Mixed Beds

Ion exchange resins are used on the industry for the replacement of dissolved ions for those available on the resins surface. They are typically used for softening and water demineralization, and on a variety of different processes such as chemical purification, syrup demineralization, etc.

When an anionic resin is regenerated with a basic solution and a cationic resin is regenerated with an acid one, they can exchange all minerals dissolved on water by putting them together in contact with that fluid. The resin's matrix is formed by an insoluble polymer and all the reactive groups are attached to either a proton (on the cationic resin) or a hydroxide (on the anionic resin). When resins come in contact with water, ion exchange reactions take place reversibly.

Advantages of water treatment with Ion Exchange

• Resins have now higher operating capacity, allowing compact processes with moderate investment.
• High chemical stability, long service life and easy regeneration.
• Automated or manual stations can be installed, depending on the requirements.

It is important to keep in mind that effluents from regenerations are usually corrosive and after mixing, a neutralization might be needed before dumping.

Nowadays most resins are synthetic, based on a co-polymer: Styrene-DVB, especially treated to have functional groups attached to it. When sulphonated, cationic resins are obtained and when aminated, anionic ones.
There are four kinds of resins: Strong Acid Cation (SAC), Weak Acid Cation (WAC), Strong Basic Anion (SBA) and Weak Basic Anion (WBA).

The most notorious difference is that strong resins operate under a wider range of pH and are more versatile on ion exchanging.


These products are capable of retaining all cations from water. Their maximum selectivity is towards trivalent cations, intermediate for divalent cations and minimum for monovalent cations.
The exchange reaction is fast and yields low leakage. These are highly stable resin and can last 20 years or more. When switching from the sodium form to the acid form, the swelling is only about 8%. They can withstand temperatures higher than 100°C.


These resins are capable of removing all anions, weak and strong ones, operating on practically any pH.
Its selectivity towards bivalent anions is higher than towards monovalent ones.
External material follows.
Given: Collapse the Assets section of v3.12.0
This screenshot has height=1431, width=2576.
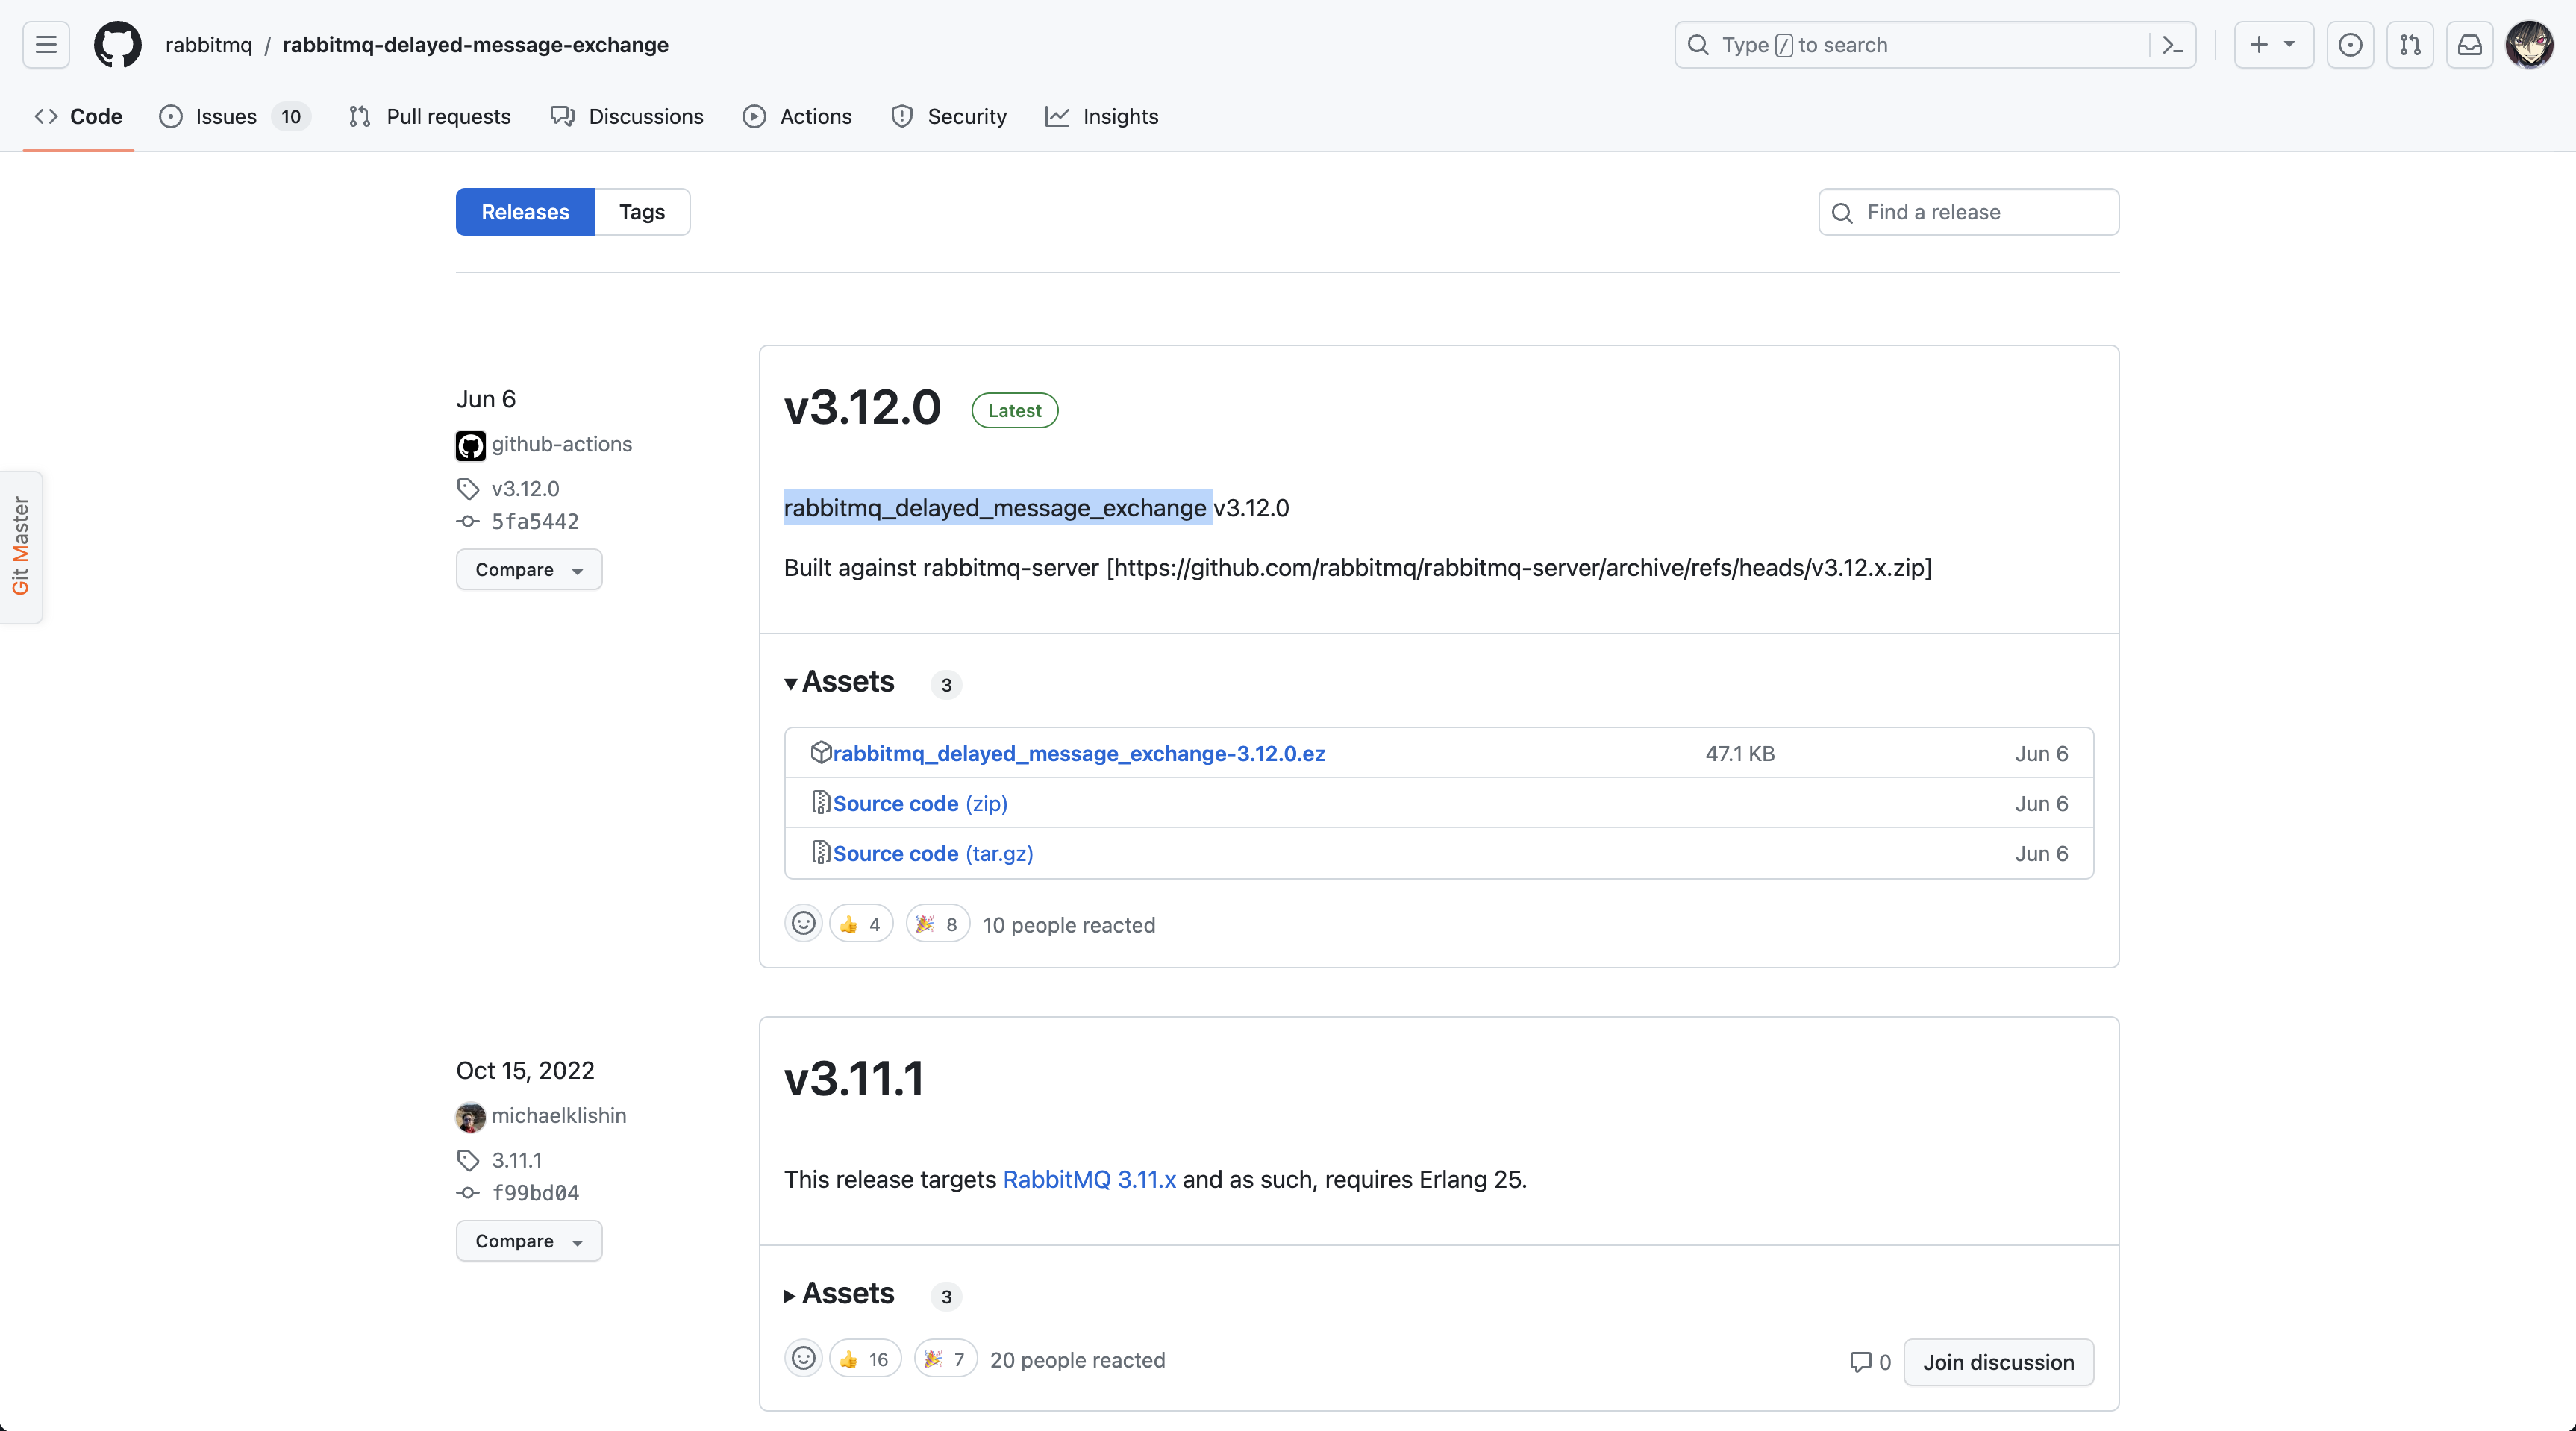Looking at the screenshot, I should point(840,682).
They are less stable than the Strong Acid Cation resins, last a lot less than them, and withstand lower temperatures (35 to 60°C). The swelling when changing to the hydroxyl form is lower than 12%.
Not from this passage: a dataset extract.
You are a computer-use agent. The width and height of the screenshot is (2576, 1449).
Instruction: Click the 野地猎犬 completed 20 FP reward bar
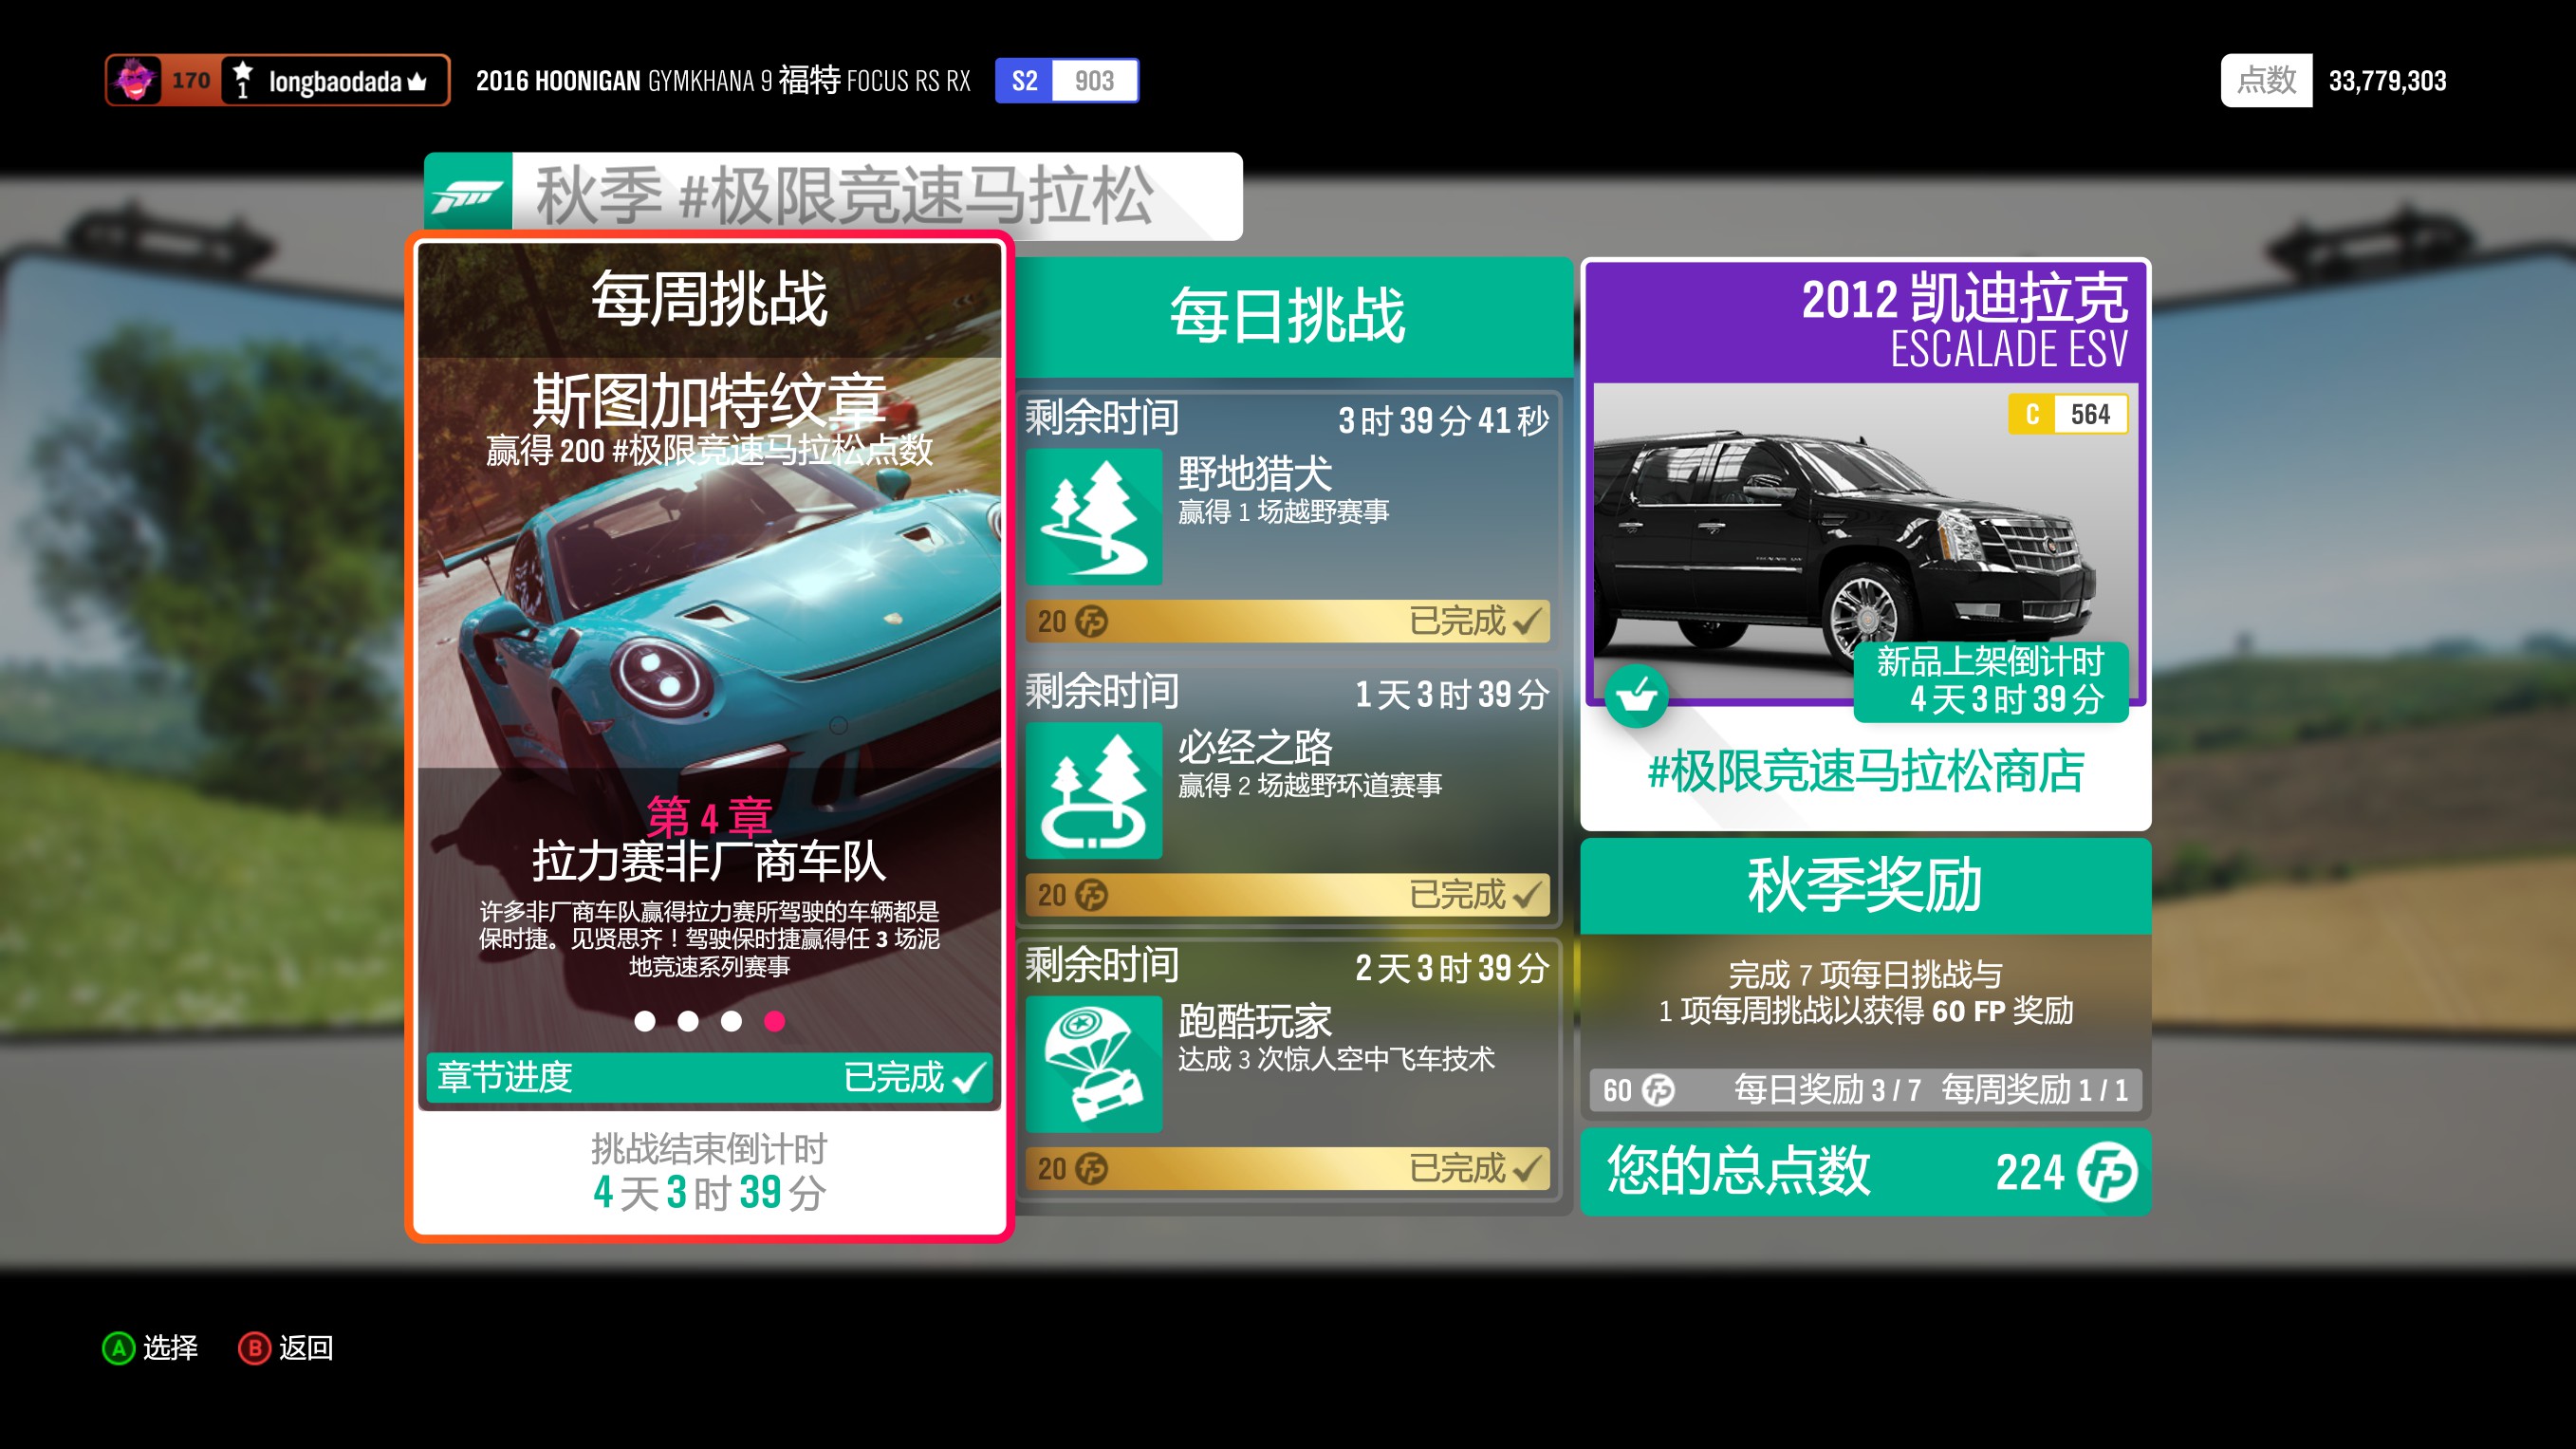click(x=1288, y=621)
There are number of ways that the four kinds of resins can be combined. Some of them require a degasifyer (for CO2 removal) in order to improve its performance.
Ion exchange treatment units should be preceded by the correct pre-treatment to eliminate the suspended organic matter and colloidal matter that can foul the resin surface, reducing the speed of reaction by slowing the diffusion and allowing for preferred paths, reducing efficiency. A similar effect can occur when oils and gases are present on feed water.

According to water composition and the quality requirements, all for kinds of resin can be used, either as single beds or twin beds. When superior water quality is to be achieved, a mixed bed is placed as a final polishing unit, after the cationic and anionic bed. The mixed bed is a single column filled with both cationic and anionic resin. This configuration can produce water with less than 1 microS/cm of conductivity, and silica concentrations of less than 5 ppb.